> **WHAT TO DO**:
**a.** Duplicate the part of the text on the TARAM spice-quality device starting at "Green Collar's debut" and ending at "in November 2024.".
**b.** Carry the text on the TARAM spice-quality device forward, beginning right after its last sentence.

> **READING TEXT**:
-------------------------
Green Collar's debut product, TARAM, which in Tamil means 'quality', is a handheld, battery-powered device that utilises Near-Infrared (NIR) spectroscopy to assess the chemical ingredient-based quality of spices. The first spice that they worked on was turmeric. TARAM for turmeric was launched in November 2024.

According to Sampath, the turmeric farmers they consulted were mostly unaware of how quality could positively impact the price they got. Sellers and buyers tend to focus solely on the physical parameters of turmeric when determining the price. The quality of turmeric, however, is determined by the concentration of curcumin and oil content, which impart flavour and colour to the spice. For assessing quality, samples are typically sent to a laboratory, a process that is both expensive and time-consuming. TARAM, powered by machine learning algorithms for each parameter and commodity, makes quality assessment available at the mandi itself.
When the TARAM device is used to scan a sample from a turmeric consignment, it converts the NIR signals into ones and zeroes, which the proprietary ML algorithms then convert into quality readings — specifically, the percentage of curcumin, moisture, starch, and oil. The test gives its report within two minutes, says Sampath. They have trained TARAM for turmeric and pepper and are working on other spice commodities.
The device is offered through three models: pay-per-test, subscriptions, and sale. The company is working on using the device to detect adulterants. Green Collar has another product, TARAM-IQ, a data analytics intelligence portal that provides commodity analytics with descriptive quality (as assessed by TARAM) and quantity information.
-------------------------
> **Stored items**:
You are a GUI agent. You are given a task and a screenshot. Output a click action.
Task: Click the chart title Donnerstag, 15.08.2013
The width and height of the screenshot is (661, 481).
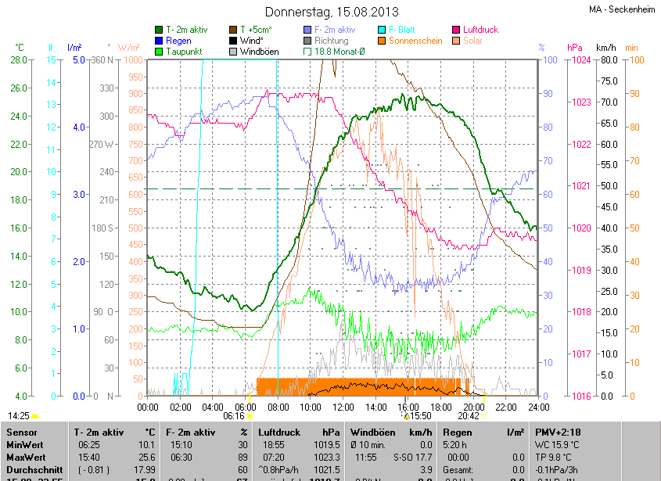click(332, 12)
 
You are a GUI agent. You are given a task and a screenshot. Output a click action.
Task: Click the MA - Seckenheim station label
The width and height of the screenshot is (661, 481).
click(622, 9)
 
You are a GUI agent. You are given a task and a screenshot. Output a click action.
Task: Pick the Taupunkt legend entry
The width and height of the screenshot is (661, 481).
click(185, 52)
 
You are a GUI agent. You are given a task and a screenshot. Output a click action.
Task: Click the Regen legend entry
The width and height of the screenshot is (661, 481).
click(178, 41)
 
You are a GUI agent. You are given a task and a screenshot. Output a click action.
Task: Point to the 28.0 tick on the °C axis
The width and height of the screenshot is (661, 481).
click(20, 60)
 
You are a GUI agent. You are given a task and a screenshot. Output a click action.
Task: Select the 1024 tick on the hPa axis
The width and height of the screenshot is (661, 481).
click(580, 60)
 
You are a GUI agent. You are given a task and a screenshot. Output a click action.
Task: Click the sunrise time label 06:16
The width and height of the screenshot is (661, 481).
click(235, 417)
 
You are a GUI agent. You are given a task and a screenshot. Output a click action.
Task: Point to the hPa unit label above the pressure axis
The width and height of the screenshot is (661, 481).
click(575, 48)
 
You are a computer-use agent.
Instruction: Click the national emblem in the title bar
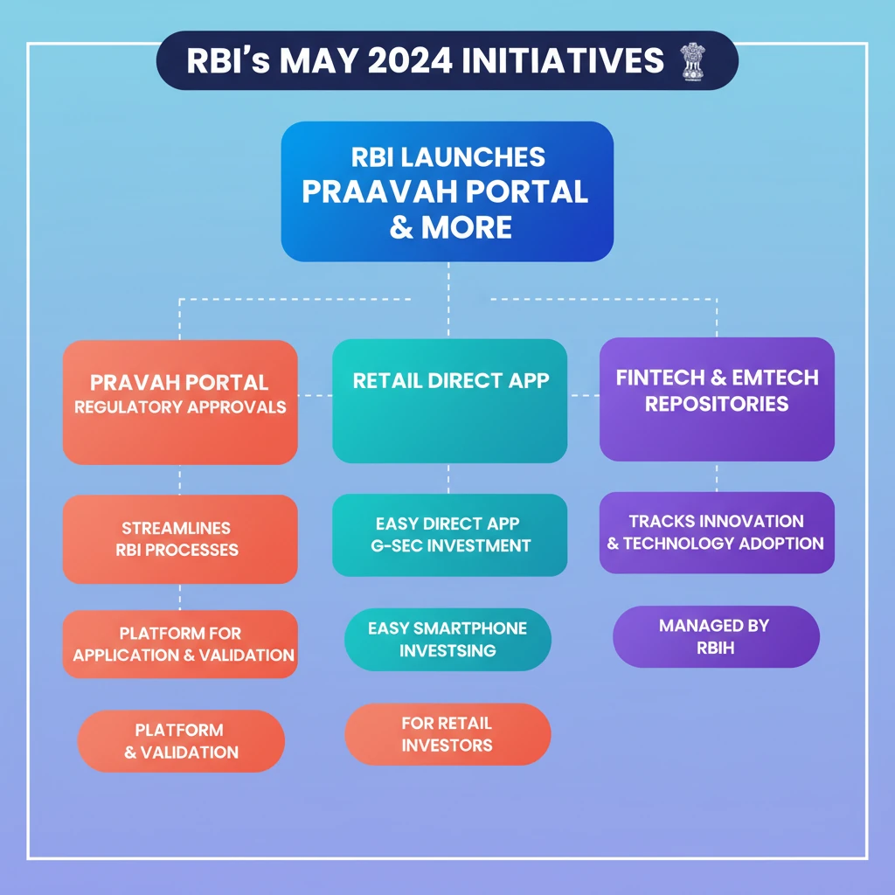[693, 61]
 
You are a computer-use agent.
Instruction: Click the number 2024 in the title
[410, 60]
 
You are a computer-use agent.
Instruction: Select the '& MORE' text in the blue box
[450, 227]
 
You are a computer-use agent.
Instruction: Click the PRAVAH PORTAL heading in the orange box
[179, 383]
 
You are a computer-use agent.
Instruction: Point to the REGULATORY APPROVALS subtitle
[180, 407]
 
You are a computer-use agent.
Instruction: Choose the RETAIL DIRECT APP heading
[450, 381]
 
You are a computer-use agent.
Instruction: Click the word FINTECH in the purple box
[661, 378]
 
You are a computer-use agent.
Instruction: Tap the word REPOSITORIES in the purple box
[717, 404]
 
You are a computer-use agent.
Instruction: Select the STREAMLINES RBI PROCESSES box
[180, 538]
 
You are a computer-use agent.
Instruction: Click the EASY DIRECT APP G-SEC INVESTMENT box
[450, 535]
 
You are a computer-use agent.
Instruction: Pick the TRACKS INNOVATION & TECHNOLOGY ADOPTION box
[717, 532]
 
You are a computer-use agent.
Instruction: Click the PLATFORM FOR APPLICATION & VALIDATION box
[180, 644]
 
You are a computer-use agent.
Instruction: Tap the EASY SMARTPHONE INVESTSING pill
[448, 639]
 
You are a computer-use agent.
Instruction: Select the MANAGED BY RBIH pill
[716, 636]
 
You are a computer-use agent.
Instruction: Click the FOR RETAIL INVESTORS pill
[448, 734]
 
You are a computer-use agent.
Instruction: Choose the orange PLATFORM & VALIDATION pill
[181, 741]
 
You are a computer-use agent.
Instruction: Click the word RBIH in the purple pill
[715, 648]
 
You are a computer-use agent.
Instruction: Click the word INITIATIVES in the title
[563, 60]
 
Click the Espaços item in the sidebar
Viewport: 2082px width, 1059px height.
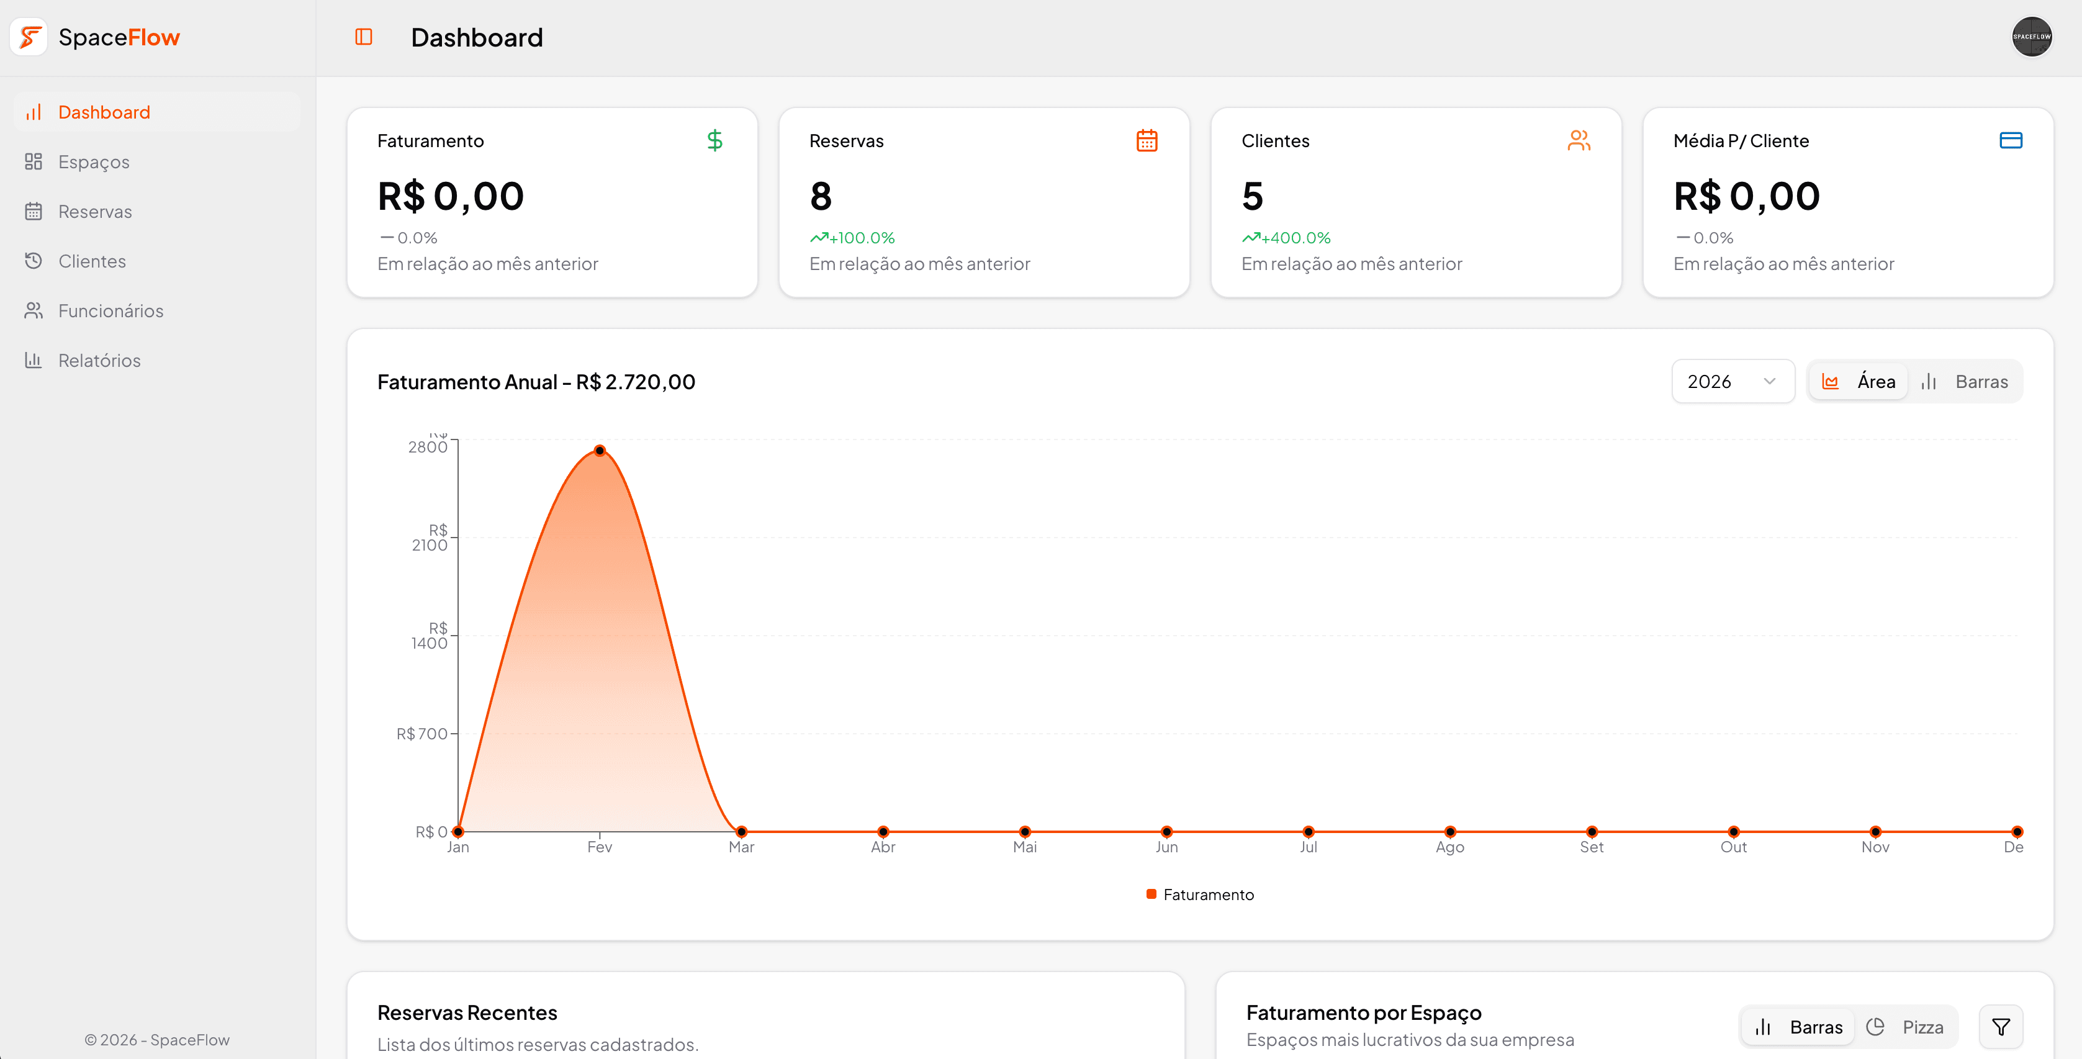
-------------------------
> **REPLIES**:
**a.**
Green Collar's debut product, TARAM, which in Tamil means 'quality', is a handheld, battery-powered device that utilises Near-Infrared (NIR) spectroscopy to assess the chemical ingredient-based quality of spices. The first spice that they worked on was turmeric. TARAM for turmeric was launched in November 2024.

**b.**
NEURALGARAGE
Founders: Mandar Natekar, Subhabrata Debnath, Anjan Banerjee and Subhashish Saha
Year: 2021
Big idea: Using Generative AI to visually dub content in different languages
Dubbed films can be jarring when dialogue and facial expressions are out of sync. Bengaluru-based NeuralGarage has been trying to match the two. Its first product, VisualDub, is a video-based generative artificial intelligence (AI) technology that creates studio-quality lip syncing, using audio as a controller. NeuralGarage has used this technology in several advertisements and is targeting the film industry.

Three of its four founders — Subhabrata Debnath, Anjan Banerjee and Subhashish Saha — met at the Indian Institute of Technology Kanpur while doing their Master's in Computer Science. The idea to start a venture on dubbing took shape during the COVID-19 years, when they were confined to their homes. Banerjee would watch films and television shows, particularly Korean programmes, dubbed into English. The three wondered if they could work on improving the quality of dubbing. They consulted Mandar Natekar, a media professional with over two decades of experience in the media and entertainment industry. Natekar went on to join them as a co-founder of their venture.
Debnath points out that dubbed content often does not provide the viewer with an authentic cinematic experience due to discrepancies between lip movements and the spoken word and facial expressions. They used audio as the controller to address this problem. When a person speaks, multiple facial features move — the lips, mouth, neck, muscles near the eyes and even the eyebrows. He says that NeuralGarage has trained its machine learning model to use all these features to come up with a visual dubbing tool.
PHOTO: BY SPECIAL ARRANGEMENT

(From left) Subhashish Saha, Anjan Banerjee, Subhabrata Debnath and Mandar Natekar.
When artistes voice for an actor or actress, they often cannot match the facial expressions of the performers with the dubbed titles. "We use AI to fill the gaps so that the entire outcome improves," he says. All actors, he says, have distinct styles, including unique facial expressions, which should be retained. NeuralGarage's technology is built with these factors in mind.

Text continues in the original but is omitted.